Tell that to Matt Malone, Chief Executive Officer of Groundworks, and the response is anything but recessionary – with his residential foundation and water management company still booking strong sales, pressing to fill several hundred open jobs, and seeing consumers ready to spend.
“We’ve been talking about impending recession for several quarters now,” said Malone, whose Virginia Beach-based company has a national footprint. “There’s a lot of confusion and mixed signals as to what’s going on with the consumer ... At the end of the day, we have not seen it affect our business yet.”
Such is the mystery of the US economy, and increasingly the global one as well, three years after the onset of a devastating pandemic, a year and a half into a still-developing inflation surge, and many months into predictions of recessions that continue to miss the mark.

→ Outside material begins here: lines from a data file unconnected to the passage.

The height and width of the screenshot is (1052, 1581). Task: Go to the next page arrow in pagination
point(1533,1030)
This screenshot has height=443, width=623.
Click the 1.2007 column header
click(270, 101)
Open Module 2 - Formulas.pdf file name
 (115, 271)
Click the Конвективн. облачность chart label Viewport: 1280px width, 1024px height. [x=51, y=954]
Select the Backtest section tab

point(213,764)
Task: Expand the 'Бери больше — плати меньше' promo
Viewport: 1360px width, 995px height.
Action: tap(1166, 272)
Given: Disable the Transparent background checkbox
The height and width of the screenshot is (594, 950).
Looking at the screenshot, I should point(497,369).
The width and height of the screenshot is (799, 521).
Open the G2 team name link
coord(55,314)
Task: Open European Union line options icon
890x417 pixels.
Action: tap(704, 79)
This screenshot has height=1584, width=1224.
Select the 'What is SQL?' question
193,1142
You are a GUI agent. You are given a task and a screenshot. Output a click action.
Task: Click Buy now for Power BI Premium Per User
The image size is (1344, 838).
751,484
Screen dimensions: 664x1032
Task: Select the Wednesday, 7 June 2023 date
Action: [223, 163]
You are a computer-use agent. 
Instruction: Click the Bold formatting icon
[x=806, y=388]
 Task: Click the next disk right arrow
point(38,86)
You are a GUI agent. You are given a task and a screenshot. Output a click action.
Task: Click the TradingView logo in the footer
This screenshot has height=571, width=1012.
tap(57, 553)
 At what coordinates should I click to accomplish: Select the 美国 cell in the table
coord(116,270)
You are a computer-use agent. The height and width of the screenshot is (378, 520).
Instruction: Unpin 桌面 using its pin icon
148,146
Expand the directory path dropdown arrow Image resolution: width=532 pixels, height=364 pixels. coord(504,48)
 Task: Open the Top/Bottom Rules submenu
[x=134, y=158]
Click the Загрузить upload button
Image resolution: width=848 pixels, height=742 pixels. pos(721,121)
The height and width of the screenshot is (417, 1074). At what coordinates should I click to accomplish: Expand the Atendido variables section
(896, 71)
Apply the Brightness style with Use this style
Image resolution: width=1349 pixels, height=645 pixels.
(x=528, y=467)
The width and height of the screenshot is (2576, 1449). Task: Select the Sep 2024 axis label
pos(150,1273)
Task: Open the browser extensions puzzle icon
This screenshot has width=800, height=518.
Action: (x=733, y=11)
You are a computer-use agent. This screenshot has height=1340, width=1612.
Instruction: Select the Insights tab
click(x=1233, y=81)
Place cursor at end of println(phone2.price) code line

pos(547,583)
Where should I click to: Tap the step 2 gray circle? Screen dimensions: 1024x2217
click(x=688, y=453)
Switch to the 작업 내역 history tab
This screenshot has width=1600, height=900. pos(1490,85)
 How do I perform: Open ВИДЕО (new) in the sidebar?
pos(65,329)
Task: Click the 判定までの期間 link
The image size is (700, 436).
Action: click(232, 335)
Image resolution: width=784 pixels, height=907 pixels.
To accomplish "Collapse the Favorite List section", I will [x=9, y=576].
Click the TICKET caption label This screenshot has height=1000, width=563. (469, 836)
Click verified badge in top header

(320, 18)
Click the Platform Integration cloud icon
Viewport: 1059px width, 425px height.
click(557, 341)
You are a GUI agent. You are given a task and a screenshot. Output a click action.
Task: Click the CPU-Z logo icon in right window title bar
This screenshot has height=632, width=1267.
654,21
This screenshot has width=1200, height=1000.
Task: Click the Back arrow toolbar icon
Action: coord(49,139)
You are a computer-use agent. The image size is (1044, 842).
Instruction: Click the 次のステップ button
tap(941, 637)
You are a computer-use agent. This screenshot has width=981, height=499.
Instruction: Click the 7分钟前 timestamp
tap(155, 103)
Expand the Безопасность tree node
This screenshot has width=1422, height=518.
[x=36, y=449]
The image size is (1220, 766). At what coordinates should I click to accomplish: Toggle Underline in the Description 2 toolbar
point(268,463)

Major central banks have jacked up interest rates at a pace many policymakers and economists thought would prove crushing, perhaps taming inflation but at a high cost. Inflation has slowed a bit, but not so fast or so far that any central banker feels the war is won, and recent data have shown the progress to be slowing.
Demand for goods and services has fallen in sectors like housing and technology that are both highly sensitive to interest rates and were big pandemic winners perhaps due for a trim; but economy-wide, many of the recent surprises have been to the upside as consumers keep finding the means to spend.
Businesses like Malone’s don’t seem to have gotten the memo. The US unemployment rate, at 3.4%, is the lowest it has been since 1969. At this point, Fed officials are less concerned about recession than of trends like labour hoarding that may keep available workers scarce and prevent the modest rise in unemployment many of them feel is needed for inflation to fall.
Cleveland Fed President Loretta Mester said in a CNBC interview on Friday that she felt the economy would grow “well below trend” this year, but grow nonetheless.
Published in The Express Tribune, February 28th, 2023.